When I wrote about my Planning poker app for the first time, I had invested 3.5 hours into the app itself plus some more time into rescuing its version history. Things have been moving forward since then. More precisely, they've been moving in several different directions - sometimes all at once - for about 16 more coding hours.

What bothered me about the first "finished" version were slight glitches in the layout. Some gaps between cards were one pixel wider than the rest and it was just wrong. The wrongness was exacerbated by the fact that the cards were being carefully laid out by a script upon page load (I had to use absolute positioning due to the particular transition effect I had come up with).

I decided to fix both problems by letting CSS do its thing and using an overlaid extra card for the transition (yeah, I called it "joker"). It simplified the code and removed the layout irregularities. It also introduced aliasing artifacts. In other words, edges of cards were getting blurred at certain viewport sizes. The new transition mechanic also didn't work flawlessly - it glitched when you poked the app during the transition. I chalked it up as a failed experiment (the best kind!) and decided to be rigorous.
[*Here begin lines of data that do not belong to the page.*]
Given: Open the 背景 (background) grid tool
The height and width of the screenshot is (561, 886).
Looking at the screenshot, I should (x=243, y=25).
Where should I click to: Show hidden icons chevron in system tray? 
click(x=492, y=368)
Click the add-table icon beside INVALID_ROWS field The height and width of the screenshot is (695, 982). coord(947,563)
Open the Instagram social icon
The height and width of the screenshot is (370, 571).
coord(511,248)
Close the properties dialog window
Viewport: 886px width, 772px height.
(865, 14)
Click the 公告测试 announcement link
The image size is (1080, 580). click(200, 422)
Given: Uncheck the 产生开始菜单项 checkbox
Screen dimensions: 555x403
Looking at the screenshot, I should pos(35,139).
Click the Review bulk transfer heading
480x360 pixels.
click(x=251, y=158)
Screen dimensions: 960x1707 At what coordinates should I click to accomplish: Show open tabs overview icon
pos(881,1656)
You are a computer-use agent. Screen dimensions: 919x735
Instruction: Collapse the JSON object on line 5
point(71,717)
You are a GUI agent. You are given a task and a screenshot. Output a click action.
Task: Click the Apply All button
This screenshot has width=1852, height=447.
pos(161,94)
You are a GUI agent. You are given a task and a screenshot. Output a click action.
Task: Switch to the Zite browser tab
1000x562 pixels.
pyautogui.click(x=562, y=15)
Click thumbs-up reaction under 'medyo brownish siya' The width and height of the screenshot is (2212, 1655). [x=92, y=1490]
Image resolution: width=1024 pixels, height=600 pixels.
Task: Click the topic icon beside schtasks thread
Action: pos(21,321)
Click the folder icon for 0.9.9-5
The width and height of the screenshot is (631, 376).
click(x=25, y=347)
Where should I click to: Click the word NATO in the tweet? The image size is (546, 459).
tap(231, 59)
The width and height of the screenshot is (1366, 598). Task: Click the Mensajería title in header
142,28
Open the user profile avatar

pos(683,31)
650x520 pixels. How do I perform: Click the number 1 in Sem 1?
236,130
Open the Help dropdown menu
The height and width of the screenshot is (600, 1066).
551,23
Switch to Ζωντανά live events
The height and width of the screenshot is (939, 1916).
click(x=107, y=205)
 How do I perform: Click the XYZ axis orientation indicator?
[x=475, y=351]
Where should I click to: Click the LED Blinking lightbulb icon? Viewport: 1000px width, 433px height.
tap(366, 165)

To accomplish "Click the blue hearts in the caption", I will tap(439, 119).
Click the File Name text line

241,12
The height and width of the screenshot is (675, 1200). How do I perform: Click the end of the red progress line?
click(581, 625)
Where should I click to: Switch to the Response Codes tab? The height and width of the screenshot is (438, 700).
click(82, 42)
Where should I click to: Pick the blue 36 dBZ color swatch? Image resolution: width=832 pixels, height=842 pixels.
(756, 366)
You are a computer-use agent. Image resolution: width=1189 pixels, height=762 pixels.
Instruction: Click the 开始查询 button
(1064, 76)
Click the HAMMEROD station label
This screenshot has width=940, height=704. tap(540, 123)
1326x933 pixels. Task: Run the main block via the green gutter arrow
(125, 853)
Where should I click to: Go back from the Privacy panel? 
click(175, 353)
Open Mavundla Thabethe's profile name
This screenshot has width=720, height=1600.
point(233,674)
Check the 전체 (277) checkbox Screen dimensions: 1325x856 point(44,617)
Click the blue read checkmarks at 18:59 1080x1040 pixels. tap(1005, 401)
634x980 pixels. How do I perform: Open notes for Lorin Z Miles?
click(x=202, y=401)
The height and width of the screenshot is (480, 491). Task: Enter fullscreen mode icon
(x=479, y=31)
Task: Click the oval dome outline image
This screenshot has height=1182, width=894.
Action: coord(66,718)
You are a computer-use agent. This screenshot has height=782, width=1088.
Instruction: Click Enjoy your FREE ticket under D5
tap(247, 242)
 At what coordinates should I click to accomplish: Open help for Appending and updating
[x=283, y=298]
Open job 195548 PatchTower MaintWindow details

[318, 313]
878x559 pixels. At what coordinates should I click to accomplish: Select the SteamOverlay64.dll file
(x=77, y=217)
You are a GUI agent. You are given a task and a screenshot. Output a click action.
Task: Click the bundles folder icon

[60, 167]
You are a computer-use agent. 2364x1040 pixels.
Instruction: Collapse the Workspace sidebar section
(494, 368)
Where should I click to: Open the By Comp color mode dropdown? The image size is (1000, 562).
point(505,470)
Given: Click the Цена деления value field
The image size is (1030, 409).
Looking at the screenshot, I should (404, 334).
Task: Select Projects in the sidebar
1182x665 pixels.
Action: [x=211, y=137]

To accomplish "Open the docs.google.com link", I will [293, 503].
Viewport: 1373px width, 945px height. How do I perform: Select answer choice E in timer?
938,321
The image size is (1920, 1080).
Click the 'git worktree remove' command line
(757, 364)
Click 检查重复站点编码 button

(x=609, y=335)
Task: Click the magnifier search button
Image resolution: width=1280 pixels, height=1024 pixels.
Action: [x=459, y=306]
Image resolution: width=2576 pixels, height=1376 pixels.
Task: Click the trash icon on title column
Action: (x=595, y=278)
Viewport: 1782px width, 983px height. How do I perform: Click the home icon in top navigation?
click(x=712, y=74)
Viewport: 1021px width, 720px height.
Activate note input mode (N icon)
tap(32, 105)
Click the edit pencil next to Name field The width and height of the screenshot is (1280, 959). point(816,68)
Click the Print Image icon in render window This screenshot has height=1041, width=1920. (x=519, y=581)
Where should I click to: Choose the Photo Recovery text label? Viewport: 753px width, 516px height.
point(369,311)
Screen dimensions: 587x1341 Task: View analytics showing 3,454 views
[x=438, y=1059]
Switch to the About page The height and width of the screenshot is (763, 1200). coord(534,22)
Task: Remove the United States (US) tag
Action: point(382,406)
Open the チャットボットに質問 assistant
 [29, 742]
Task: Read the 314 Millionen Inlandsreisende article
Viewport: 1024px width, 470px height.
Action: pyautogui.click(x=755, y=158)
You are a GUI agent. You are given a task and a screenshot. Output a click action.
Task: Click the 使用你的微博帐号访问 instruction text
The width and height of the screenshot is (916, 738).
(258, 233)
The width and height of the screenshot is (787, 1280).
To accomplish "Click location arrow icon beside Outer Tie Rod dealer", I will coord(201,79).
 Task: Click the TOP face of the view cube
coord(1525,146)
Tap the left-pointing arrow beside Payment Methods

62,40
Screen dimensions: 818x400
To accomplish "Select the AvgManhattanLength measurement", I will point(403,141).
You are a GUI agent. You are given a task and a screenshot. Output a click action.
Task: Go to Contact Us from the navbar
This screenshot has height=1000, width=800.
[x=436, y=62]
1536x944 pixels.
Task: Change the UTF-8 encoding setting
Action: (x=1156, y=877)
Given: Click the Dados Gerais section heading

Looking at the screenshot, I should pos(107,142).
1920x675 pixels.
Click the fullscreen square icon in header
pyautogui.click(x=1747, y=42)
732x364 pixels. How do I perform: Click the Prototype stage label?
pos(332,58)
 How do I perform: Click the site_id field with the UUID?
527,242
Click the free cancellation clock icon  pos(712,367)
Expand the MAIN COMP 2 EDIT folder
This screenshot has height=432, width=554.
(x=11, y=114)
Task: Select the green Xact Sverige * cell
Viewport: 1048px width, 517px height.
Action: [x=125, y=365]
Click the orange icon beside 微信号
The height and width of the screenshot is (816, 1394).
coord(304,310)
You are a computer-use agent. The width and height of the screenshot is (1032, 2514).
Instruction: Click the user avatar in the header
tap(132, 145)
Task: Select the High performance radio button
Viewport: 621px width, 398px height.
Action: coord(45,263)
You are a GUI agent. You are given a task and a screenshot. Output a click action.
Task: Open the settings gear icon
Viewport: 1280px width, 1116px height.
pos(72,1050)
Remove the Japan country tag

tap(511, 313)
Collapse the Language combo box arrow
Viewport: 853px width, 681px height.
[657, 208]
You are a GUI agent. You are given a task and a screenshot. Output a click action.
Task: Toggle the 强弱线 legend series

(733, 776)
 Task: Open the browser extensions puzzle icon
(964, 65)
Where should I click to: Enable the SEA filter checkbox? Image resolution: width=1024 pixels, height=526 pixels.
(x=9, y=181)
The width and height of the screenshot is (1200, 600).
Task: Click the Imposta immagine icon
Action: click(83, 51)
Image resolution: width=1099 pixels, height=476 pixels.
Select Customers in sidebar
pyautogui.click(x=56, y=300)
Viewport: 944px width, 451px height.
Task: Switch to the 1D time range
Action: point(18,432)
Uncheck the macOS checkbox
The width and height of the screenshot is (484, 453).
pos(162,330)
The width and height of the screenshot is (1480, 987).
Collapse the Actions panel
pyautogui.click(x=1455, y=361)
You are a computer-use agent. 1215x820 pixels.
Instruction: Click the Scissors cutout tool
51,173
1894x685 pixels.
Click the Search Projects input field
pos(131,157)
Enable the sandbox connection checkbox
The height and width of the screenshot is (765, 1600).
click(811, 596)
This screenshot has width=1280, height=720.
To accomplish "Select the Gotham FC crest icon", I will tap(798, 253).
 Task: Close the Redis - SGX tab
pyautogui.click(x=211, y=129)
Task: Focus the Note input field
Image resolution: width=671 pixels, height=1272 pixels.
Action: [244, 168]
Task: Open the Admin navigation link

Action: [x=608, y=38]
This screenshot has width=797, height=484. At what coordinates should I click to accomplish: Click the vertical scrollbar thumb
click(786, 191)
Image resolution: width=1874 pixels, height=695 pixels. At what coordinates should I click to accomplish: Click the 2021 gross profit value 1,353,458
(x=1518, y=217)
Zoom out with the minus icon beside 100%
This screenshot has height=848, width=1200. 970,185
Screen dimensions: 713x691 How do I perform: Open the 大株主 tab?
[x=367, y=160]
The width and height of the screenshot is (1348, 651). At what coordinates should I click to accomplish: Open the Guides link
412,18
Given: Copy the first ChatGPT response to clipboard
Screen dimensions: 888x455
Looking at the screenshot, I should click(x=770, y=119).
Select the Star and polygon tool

In the end, I have a responsive layout script that works with a size unit one might call VRSTAWPP (vmin reduced slightly to align with physical pixels). The entire layout takes up 100 VRSTAWPP on the shorter side of the display and however many are necessary on the longer side. As it's a reduced vmin, there may be extra pixels left. I distribute those as evenly and symmetrically as possible. The result is a joy to look at, provided you have a phone-vs.-eyes setup that lets you discern individual pixels. Otherwise you just won't care.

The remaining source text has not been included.